It might seem contrived to consider John Updike’s death in relation to the inauguration of President Barack Obama. After all, Updike’s great subject was, I suppose, infidelity among among white New Englanders of the upper middle class, and that’s undeniably a bit remote from the Obama story.

(I haven’t read The Coup, Updike’s rarely mentioned 1978 novel about Africa, which has indeed been cited as worth reading with Obama’s biography in mind.)

Still, the news of Updike’s death, and all the tributes that have poured out since, have frequently called to my mind his beguiling poetry book “A Child’s Calendar,” and I’ve thought what a timely book for children it is to open in this first month of the first year of the Obama era.

Updike offers a poem for every month, tracing the cycle of seasons in a place obviously like the New England towns he knew best. The first stanza, from “January,” goes:

The days are short,
The sun a spark
Hung thin between
The dark and dark…”

It remains that good throughout. The whole effect is classic and universal, yet light and American too. I like the reference in “May” to a dad watching baseball on TV, and, in “August,” to the pavement wearing “Popsicle stains.” It’s no less timeless for being of an era.

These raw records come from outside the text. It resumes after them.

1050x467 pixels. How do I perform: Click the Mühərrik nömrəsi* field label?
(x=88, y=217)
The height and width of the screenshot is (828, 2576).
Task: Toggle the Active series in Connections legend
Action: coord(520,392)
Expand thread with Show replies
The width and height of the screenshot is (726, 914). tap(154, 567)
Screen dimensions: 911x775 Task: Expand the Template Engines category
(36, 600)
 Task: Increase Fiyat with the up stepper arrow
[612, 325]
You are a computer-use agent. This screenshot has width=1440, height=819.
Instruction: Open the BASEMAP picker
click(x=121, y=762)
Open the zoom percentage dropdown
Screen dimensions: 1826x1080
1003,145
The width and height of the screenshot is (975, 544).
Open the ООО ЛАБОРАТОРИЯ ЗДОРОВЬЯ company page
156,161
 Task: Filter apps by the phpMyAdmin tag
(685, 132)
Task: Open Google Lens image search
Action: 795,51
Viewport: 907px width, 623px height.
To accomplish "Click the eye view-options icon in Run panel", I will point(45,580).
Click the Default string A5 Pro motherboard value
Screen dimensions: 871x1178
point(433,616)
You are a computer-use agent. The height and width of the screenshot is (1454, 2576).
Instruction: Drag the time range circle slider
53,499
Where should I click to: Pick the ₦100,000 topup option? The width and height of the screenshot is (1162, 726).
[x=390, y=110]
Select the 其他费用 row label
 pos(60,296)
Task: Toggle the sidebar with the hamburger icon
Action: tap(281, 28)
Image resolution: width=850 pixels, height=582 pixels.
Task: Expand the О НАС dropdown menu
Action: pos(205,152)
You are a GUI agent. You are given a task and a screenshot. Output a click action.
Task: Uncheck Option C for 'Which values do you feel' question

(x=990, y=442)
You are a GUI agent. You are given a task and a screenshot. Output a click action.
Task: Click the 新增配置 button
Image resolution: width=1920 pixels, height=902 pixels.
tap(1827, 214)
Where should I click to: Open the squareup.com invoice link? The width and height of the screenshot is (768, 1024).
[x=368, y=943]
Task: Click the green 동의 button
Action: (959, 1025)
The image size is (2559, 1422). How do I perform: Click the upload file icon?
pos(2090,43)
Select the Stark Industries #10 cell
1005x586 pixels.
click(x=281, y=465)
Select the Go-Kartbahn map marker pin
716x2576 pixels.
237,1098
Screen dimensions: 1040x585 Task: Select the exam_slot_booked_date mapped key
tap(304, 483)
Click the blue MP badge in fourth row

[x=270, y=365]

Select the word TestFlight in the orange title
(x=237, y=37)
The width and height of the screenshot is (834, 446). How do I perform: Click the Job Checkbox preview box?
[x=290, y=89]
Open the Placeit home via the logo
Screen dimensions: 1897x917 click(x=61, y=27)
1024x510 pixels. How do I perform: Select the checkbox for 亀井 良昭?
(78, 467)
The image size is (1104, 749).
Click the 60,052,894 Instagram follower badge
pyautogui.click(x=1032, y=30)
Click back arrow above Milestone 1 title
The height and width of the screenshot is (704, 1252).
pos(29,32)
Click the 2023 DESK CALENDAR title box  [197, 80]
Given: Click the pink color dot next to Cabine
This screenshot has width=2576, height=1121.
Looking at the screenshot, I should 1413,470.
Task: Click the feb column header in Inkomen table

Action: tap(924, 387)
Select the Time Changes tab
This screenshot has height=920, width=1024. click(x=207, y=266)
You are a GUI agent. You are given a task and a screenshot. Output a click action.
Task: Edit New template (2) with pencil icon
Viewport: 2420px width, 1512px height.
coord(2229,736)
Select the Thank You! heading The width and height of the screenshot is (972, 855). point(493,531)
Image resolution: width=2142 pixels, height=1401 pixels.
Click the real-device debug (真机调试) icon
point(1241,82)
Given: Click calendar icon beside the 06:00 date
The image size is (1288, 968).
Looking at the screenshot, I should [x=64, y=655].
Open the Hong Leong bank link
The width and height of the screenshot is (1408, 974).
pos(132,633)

What makes me think of Obama in particular is this. Although Updike’s verses were first published in 1965, the edition I read to my daughter is the 1999 Alfred A. Knopf reprint, with fresh illustrations by Trina Schart Hyman, an award-winning artist who passed away in 2004.

She shows us an interracial family living through Updike’s idyllic year: black kids and white kids sitting together “snipping, snipping” construction paper hearts in February; a black boy standing eating an ice cream cone on the veranda of a quintessential Vermont country store on a May afternoon; in November, a white mom carrying in the turkey on a platter behind a black child trusted with the covered vegetable dish.

The images show race not mattering at all. No doubt this message was very consciously conjured by the illustrator, though there’s no sign it was on Updike’s mind when he wrote the poems. Yet the pictures complement his vision: he was writing from an awareness of the cycles of nature and traditions of families, both of which can, when properly tended to, bring people together and banish bitterness.

To me, this is a very fine book for children, and of course their lucky parents, at a moment when we are hopeful about this sort of thing.